(Entries shown)

------------------------------

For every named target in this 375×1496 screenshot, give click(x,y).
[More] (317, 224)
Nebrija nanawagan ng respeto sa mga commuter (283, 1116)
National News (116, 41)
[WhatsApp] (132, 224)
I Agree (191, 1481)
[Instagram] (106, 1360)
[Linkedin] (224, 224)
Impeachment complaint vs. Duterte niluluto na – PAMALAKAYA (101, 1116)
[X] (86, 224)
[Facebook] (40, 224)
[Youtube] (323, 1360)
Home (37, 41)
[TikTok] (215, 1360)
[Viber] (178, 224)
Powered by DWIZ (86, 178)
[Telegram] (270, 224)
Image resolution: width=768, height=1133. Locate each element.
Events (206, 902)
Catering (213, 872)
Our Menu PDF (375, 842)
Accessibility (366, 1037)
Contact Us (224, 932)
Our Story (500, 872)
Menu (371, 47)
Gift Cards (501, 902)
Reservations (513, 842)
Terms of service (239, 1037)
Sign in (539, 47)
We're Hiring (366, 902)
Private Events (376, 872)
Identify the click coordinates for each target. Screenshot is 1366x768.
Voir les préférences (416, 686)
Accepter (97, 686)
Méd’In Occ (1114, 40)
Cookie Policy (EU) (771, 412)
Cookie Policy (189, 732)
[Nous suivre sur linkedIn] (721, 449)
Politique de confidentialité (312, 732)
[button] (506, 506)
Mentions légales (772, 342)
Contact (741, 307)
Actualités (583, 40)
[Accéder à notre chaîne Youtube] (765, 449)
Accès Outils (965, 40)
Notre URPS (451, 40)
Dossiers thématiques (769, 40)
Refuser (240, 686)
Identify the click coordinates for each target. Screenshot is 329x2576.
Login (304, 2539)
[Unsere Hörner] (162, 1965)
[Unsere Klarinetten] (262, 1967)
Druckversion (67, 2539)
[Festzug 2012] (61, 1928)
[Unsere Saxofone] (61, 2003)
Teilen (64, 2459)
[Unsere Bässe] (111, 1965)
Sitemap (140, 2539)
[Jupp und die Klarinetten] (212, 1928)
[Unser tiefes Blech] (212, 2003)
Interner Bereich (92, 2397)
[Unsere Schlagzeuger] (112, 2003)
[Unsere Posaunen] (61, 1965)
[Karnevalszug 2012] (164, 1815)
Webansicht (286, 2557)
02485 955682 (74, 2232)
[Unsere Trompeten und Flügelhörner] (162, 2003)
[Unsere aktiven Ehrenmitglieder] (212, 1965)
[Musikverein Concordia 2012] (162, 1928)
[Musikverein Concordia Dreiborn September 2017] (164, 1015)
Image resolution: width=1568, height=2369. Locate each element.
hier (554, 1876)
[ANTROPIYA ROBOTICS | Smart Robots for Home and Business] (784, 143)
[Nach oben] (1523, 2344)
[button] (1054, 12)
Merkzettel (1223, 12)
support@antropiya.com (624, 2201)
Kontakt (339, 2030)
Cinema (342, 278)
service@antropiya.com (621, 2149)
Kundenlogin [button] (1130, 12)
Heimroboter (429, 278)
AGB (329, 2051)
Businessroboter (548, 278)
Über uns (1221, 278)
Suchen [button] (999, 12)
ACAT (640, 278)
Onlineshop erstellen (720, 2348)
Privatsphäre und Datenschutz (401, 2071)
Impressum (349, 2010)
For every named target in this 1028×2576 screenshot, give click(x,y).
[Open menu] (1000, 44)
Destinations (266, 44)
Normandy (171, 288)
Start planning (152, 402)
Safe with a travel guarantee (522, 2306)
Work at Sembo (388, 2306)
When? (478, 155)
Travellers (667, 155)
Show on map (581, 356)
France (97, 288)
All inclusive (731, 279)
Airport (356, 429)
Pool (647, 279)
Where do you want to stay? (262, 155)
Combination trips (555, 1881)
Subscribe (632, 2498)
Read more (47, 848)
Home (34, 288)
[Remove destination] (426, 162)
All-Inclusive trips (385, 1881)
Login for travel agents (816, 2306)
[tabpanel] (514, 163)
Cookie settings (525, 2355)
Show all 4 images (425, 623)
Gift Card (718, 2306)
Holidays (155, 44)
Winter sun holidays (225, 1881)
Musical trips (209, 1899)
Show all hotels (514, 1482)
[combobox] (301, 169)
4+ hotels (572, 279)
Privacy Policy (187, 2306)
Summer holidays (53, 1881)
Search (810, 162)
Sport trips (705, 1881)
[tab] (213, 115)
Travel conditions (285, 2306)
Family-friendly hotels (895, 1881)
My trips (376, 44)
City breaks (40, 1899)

------------------------------

(Brief) Print exactly the lines above, between the one holding "[Remove destination] (426, 162)" and the one holding "4+ hotels (572, 279)", inclusive, and nothing besides.

(Result of this task)
[Remove destination] (426, 162)
All-Inclusive trips (385, 1881)
Login for travel agents (816, 2306)
[tabpanel] (514, 163)
Cookie settings (525, 2355)
Show all 4 images (425, 623)
Gift Card (718, 2306)
Holidays (155, 44)
Winter sun holidays (225, 1881)
Musical trips (209, 1899)
Show all hotels (514, 1482)
[combobox] (301, 169)
4+ hotels (572, 279)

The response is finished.